About this task ▸
Set down the entries below exactly; drop the pictures.
[[ Data for analysis, beginning ]]
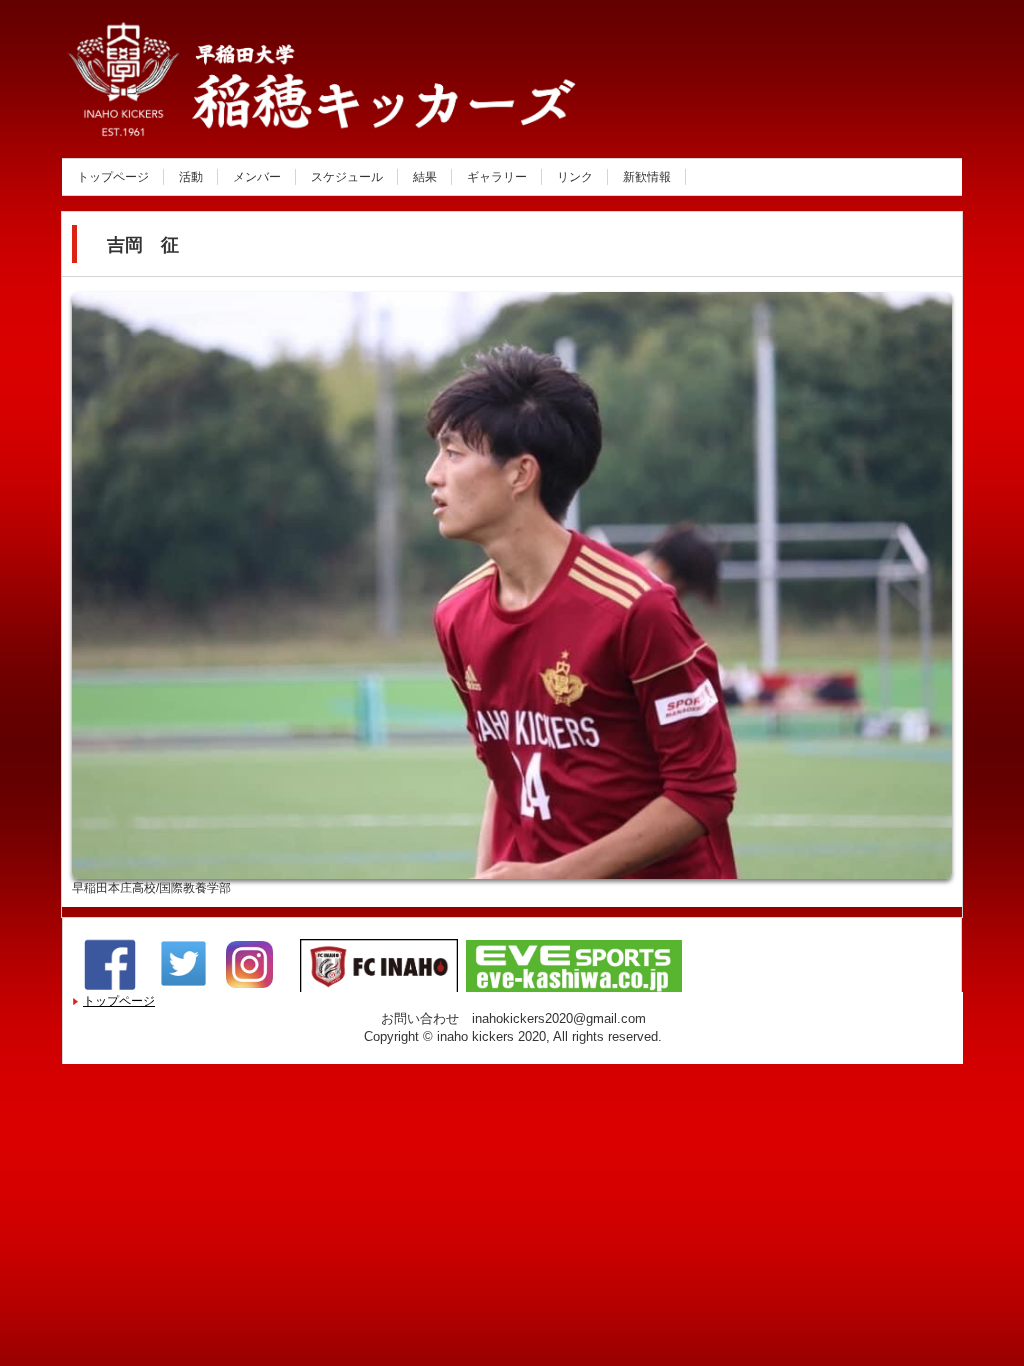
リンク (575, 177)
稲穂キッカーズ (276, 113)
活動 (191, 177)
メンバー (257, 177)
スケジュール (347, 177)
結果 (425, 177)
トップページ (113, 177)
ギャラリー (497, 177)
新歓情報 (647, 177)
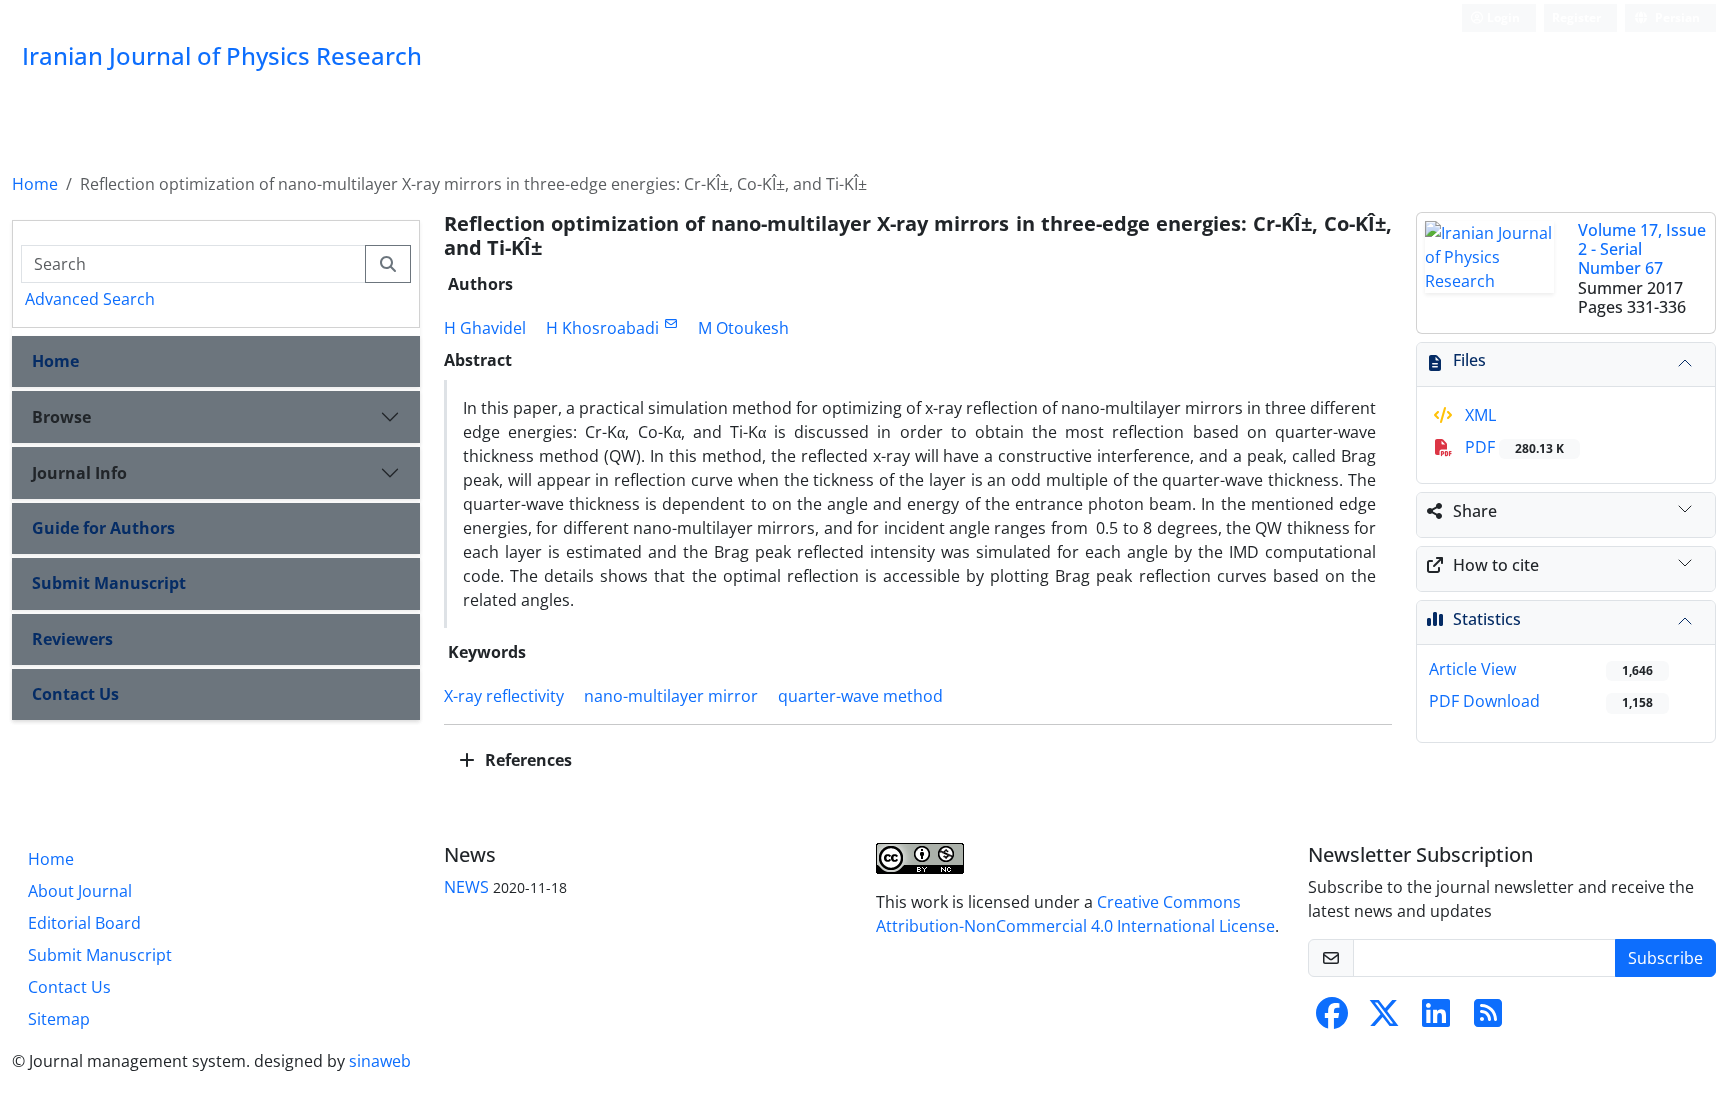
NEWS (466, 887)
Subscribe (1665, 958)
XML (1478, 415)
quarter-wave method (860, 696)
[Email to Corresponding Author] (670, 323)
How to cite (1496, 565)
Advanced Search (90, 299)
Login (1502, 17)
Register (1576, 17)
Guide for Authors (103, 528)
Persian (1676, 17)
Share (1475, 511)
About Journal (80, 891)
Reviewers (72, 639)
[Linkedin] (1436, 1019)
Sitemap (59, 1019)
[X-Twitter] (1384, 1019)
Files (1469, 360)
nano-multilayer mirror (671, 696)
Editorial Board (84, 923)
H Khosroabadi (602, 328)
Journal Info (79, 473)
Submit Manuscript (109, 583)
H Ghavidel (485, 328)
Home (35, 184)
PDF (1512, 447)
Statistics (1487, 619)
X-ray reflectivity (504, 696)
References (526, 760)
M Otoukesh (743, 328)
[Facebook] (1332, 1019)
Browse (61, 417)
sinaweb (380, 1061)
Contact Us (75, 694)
[[ Data for analysis, end ]]
Answer ▸
リンク (575, 177)
稲穂キッカーズ (276, 113)
活動 (191, 177)
メンバー (257, 177)
スケジュール (347, 177)
結果 (425, 177)
トップページ (113, 177)
ギャラリー (497, 177)
新歓情報 (647, 177)
NEWS (466, 887)
Subscribe (1665, 958)
XML (1478, 415)
quarter-wave method (860, 696)
[Email to Corresponding Author] (670, 323)
How to cite (1496, 565)
Advanced Search (90, 299)
Login (1502, 17)
Register (1576, 17)
Guide for Authors (103, 528)
Persian (1676, 17)
Share (1475, 511)
About Journal (80, 891)
Reviewers (72, 639)
[Linkedin] (1436, 1019)
Sitemap (59, 1019)
[X-Twitter] (1384, 1019)
Files (1469, 360)
nano-multilayer mirror (671, 696)
Editorial Board (84, 923)
H Khosroabadi (602, 328)
Journal Info (79, 473)
Submit Manuscript (109, 583)
H Ghavidel (485, 328)
Home (35, 184)
PDF (1512, 447)
Statistics (1487, 619)
X-ray reflectivity (504, 696)
References (526, 760)
M Otoukesh (743, 328)
[Facebook] (1332, 1019)
Browse (61, 417)
sinaweb (380, 1061)
Contact Us (75, 694)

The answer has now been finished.